WHAT TO PRODUCE:
Please work out how many of the lines below include "will". Only the number should be given.

Stored records:
○ ○ ○ ○ ○ ○ ○
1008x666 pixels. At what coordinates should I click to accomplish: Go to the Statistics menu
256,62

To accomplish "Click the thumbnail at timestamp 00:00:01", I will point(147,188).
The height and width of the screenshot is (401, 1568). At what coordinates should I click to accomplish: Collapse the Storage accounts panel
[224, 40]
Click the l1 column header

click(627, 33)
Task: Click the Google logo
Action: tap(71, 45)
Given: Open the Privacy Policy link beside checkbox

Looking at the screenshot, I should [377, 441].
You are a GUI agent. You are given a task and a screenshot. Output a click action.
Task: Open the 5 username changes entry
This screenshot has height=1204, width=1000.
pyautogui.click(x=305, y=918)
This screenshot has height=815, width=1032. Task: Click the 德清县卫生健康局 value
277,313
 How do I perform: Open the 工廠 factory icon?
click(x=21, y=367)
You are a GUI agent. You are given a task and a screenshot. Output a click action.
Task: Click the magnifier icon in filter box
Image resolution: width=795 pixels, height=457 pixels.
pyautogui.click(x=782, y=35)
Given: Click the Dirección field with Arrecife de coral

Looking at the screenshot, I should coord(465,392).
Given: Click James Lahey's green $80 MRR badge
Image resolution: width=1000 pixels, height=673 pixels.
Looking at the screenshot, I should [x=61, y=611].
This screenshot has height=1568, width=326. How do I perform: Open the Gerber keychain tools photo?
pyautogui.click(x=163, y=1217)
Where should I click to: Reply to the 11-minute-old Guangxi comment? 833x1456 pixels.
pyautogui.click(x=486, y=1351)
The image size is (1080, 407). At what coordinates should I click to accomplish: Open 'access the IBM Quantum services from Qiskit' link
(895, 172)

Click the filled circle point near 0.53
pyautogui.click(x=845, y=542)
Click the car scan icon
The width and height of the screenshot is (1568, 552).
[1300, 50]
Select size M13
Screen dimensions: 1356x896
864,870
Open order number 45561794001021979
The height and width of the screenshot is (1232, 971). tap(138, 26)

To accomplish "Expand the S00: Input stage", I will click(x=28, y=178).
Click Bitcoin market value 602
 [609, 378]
○ ○ ○ ○ ○ ○ ○
REPLY TO THE EXERCISE:
2